# YOUR OBJECTIVE
The range to repeat runs from the line with "Image resolution: width=1568" to the last line below, both ends included; give it exactly and without pictures.

-- PROVIDED DATA follows --

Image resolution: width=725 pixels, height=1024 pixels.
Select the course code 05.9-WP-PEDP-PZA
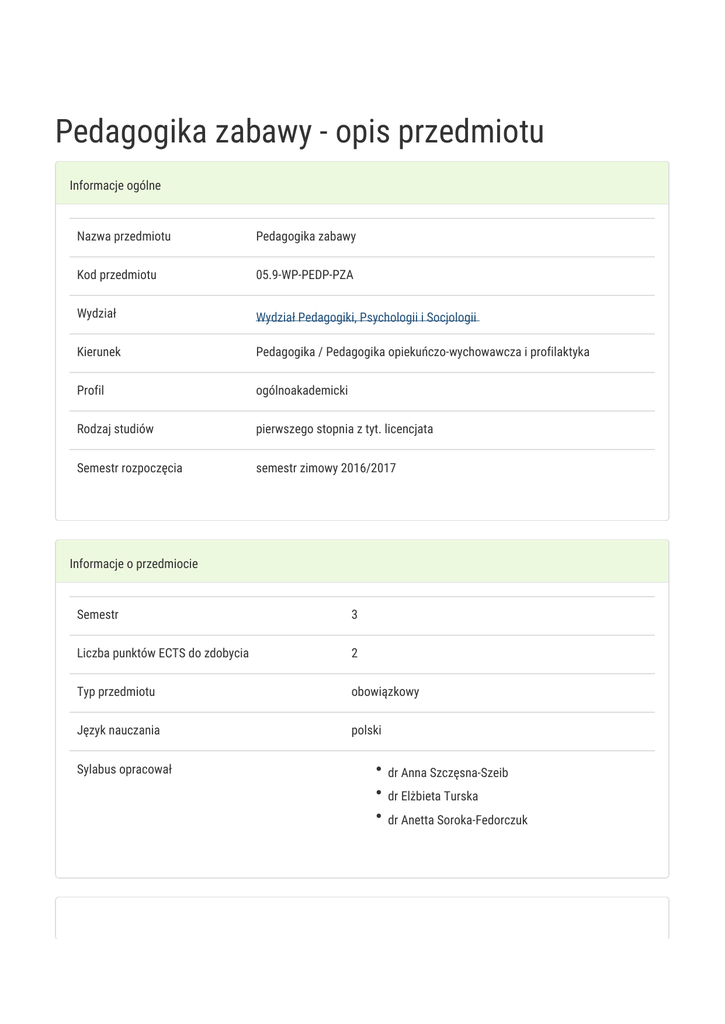[x=304, y=275]
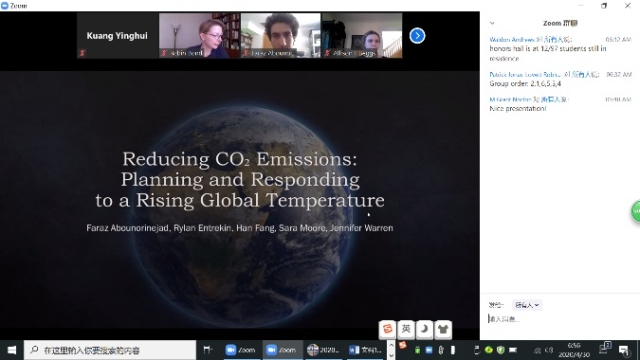
Task: Click the Sogou input method S icon
Action: 387,329
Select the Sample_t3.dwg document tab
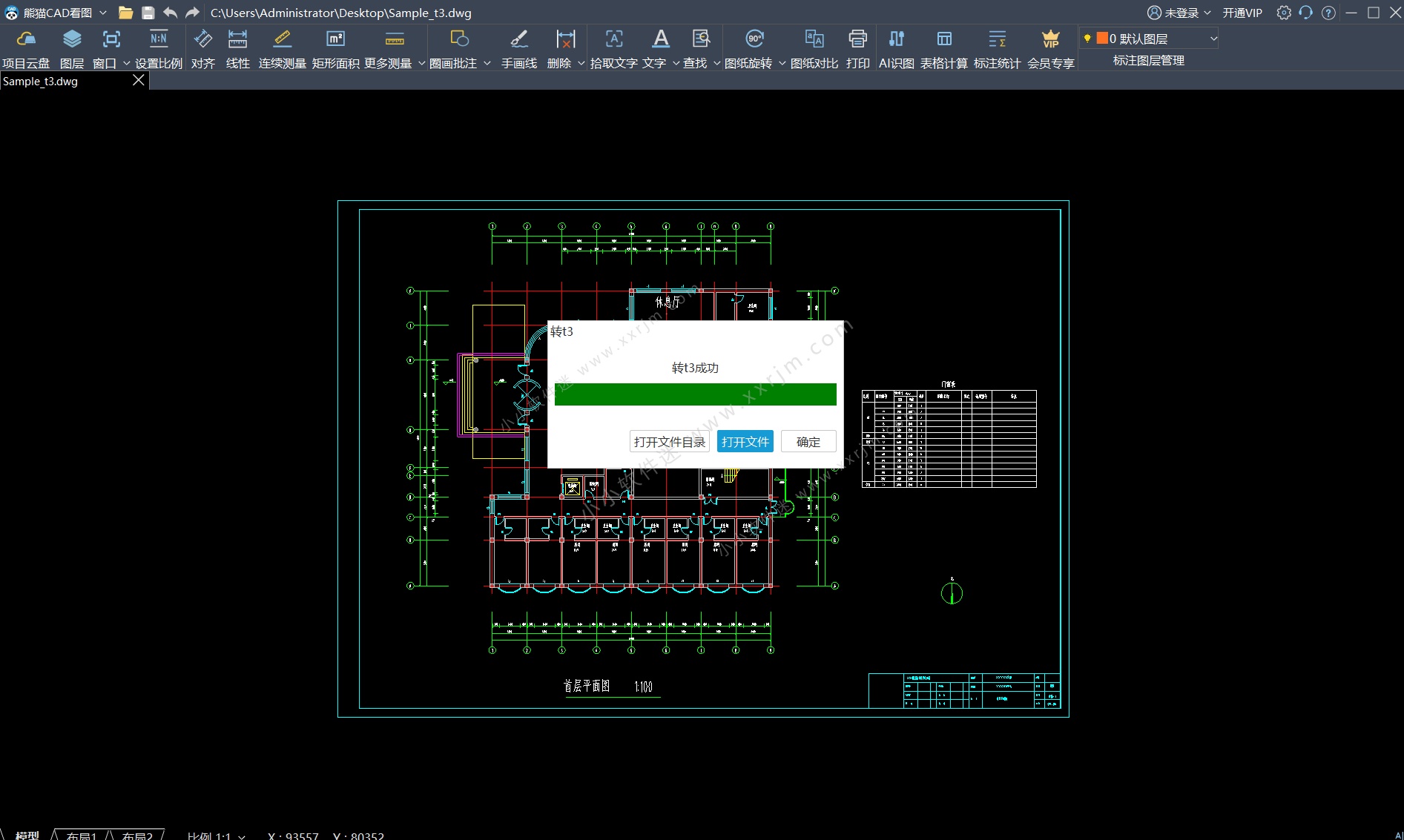This screenshot has height=840, width=1404. 41,82
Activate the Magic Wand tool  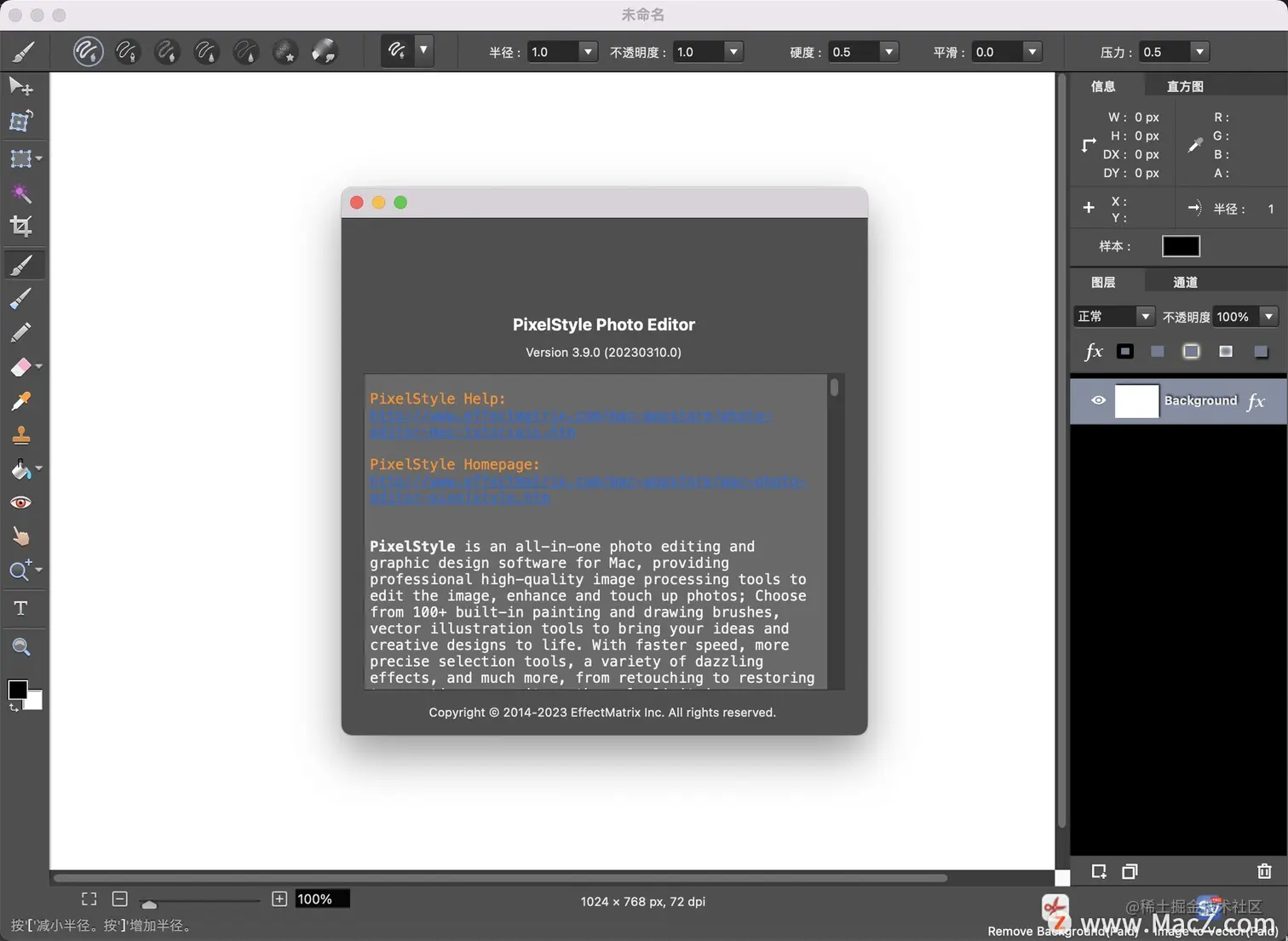tap(20, 193)
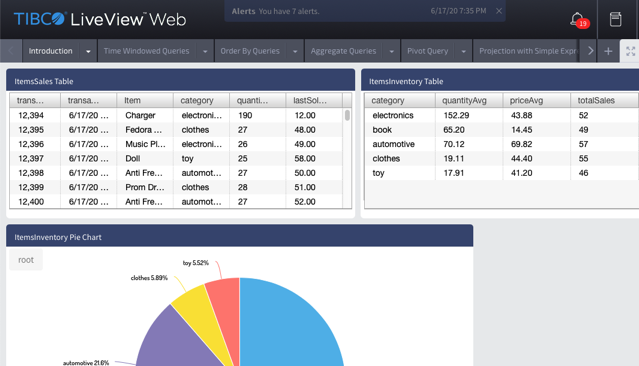
Task: Click the root breadcrumb button
Action: coord(26,260)
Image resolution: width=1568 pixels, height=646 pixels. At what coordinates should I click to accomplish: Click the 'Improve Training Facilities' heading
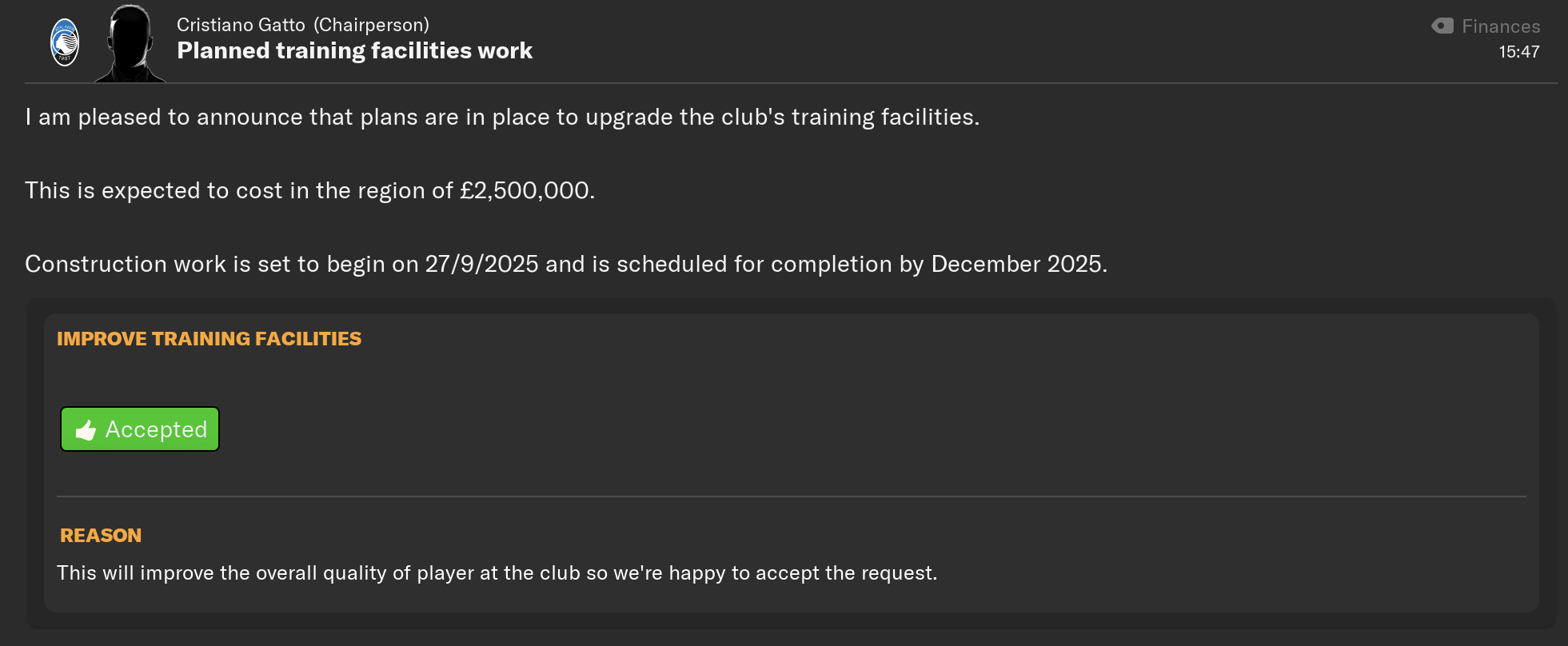point(209,339)
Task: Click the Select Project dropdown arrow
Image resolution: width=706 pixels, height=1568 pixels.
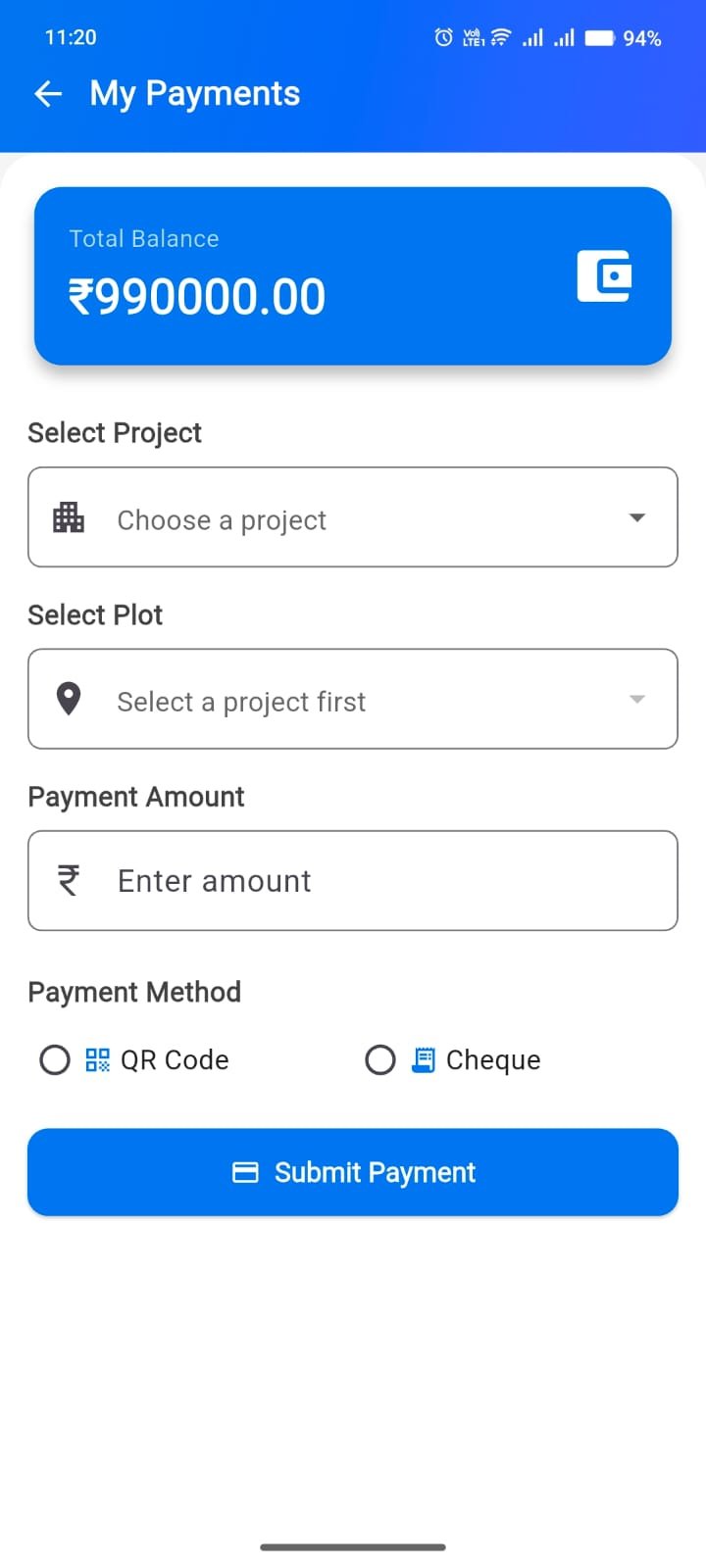Action: (x=637, y=517)
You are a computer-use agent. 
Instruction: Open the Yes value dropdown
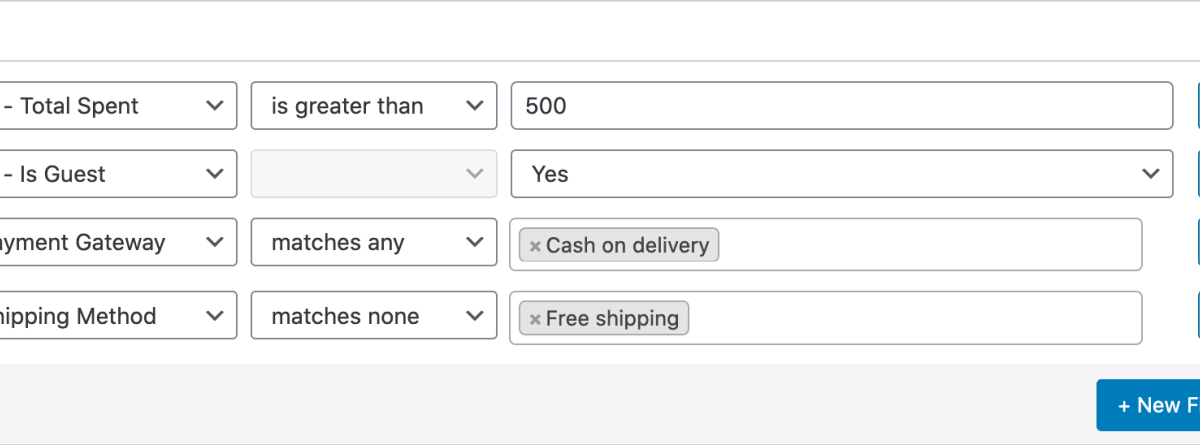click(x=841, y=174)
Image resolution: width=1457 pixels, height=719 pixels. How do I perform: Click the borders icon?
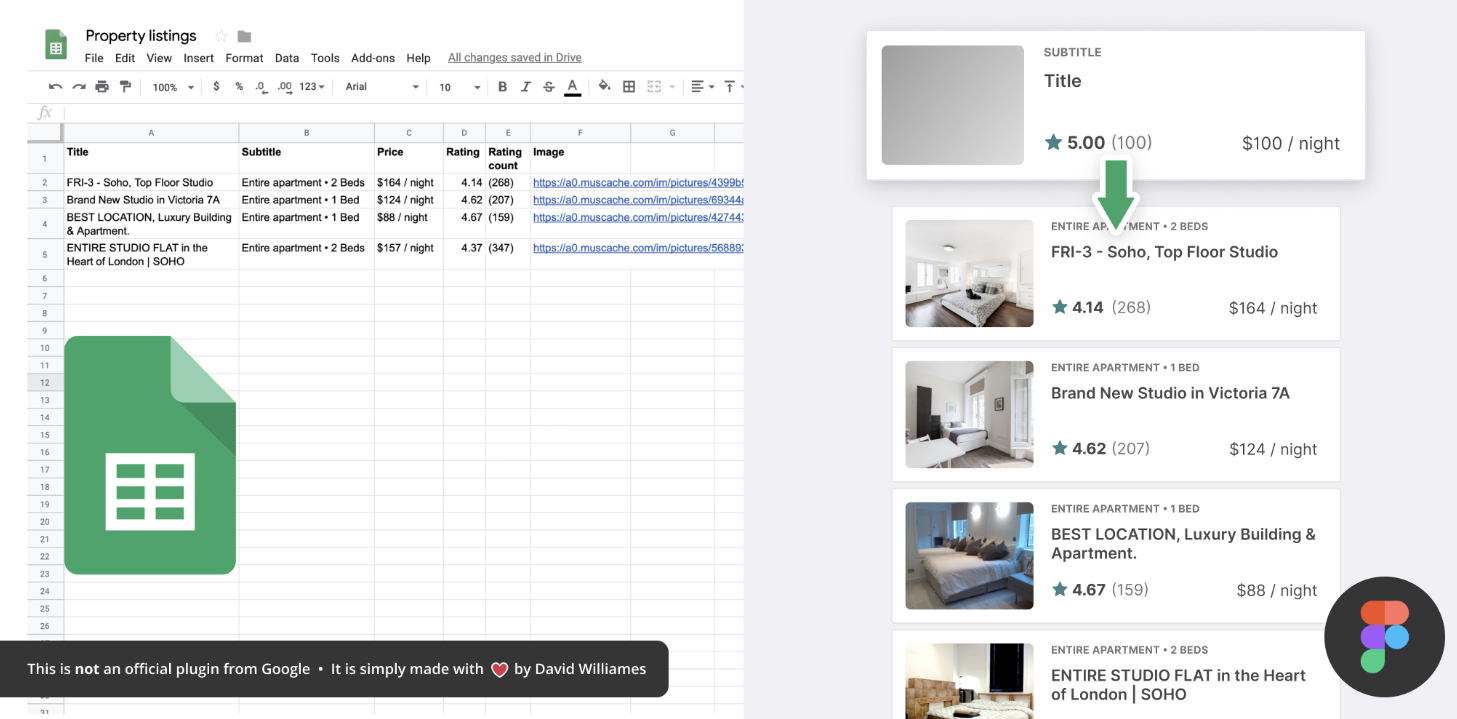(629, 87)
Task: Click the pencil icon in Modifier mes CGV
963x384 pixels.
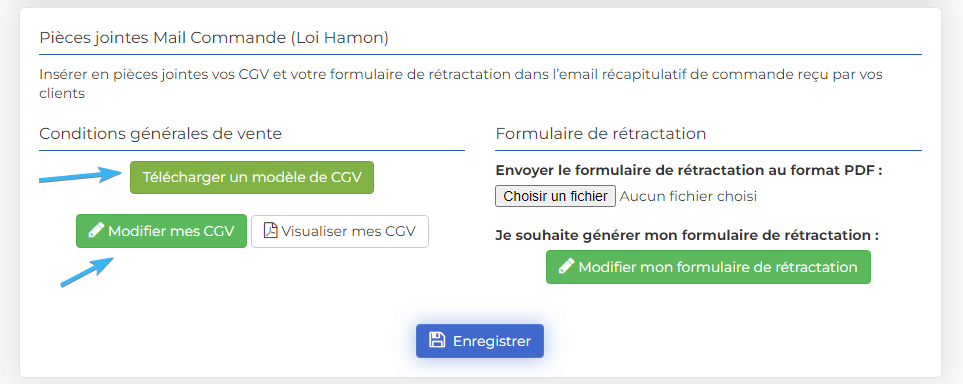Action: pos(96,231)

-- PROVIDED DATA concluded --

# ANSWER SPACE
Image resolution: width=1568 pixels, height=646 pixels. At what coordinates should I click to accomplish: Click the 'Improve Training Facilities' heading
point(209,339)
Task: Click the Select Project dropdown arrow
Image resolution: width=706 pixels, height=1568 pixels.
Action: (x=637, y=517)
You are a computer-use agent. 
Instruction: Open the Yes value dropdown
click(x=841, y=174)
Image resolution: width=1457 pixels, height=719 pixels. How do I perform: Click the borders icon?
(629, 87)
Task: Click the pencil icon in Modifier mes CGV
963x384 pixels.
Action: pos(96,231)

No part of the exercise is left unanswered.